* [YOUR GOAL] Lines below that include the word "computer" should each be copied.

++++ GIVEN DATA

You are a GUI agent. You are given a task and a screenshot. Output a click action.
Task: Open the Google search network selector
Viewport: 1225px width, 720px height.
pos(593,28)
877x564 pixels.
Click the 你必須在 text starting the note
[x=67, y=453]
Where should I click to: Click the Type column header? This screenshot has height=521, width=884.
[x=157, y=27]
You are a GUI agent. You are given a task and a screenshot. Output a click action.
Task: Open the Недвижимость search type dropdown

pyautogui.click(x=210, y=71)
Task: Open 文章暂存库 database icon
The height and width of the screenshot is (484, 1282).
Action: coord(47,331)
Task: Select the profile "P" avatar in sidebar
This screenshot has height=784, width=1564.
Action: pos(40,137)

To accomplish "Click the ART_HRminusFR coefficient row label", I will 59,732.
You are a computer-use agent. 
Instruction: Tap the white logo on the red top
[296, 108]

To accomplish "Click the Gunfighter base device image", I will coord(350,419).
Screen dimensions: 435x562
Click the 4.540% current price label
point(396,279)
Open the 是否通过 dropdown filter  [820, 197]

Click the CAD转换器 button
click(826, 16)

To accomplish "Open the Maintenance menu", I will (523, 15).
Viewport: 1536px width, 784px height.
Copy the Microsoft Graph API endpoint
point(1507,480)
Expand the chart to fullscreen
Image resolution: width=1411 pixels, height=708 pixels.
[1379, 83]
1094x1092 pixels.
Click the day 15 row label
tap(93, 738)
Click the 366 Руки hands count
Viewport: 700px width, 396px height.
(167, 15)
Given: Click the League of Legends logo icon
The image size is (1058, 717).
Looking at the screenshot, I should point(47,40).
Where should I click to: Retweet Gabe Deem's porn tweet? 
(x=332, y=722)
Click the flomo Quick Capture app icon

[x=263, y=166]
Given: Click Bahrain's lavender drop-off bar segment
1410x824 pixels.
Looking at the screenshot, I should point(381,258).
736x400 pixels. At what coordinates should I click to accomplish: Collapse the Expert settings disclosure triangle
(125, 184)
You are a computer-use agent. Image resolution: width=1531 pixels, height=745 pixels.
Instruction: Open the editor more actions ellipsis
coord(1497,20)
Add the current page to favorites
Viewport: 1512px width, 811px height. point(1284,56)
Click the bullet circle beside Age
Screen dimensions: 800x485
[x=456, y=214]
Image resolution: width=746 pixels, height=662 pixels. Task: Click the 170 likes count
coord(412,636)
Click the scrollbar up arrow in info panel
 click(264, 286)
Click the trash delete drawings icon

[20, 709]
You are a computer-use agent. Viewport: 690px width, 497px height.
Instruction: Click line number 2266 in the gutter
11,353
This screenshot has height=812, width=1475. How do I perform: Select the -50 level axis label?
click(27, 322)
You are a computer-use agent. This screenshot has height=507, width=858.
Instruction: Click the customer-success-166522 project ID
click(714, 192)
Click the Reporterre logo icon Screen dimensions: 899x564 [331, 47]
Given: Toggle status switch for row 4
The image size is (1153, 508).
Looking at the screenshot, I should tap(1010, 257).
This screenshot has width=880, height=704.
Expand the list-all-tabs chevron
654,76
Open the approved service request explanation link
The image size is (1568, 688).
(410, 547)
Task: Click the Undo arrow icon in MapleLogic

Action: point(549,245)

++++++++

* [TASK OUTPUT]
You are a computer-use agent. 
You are a computer-use agent. Image resolution: width=1531 pixels, height=745 pixels.
You are a computer-use agent. Viewport: 690px width, 497px height.
You are a computer-use agent. This screenshot has height=507, width=858.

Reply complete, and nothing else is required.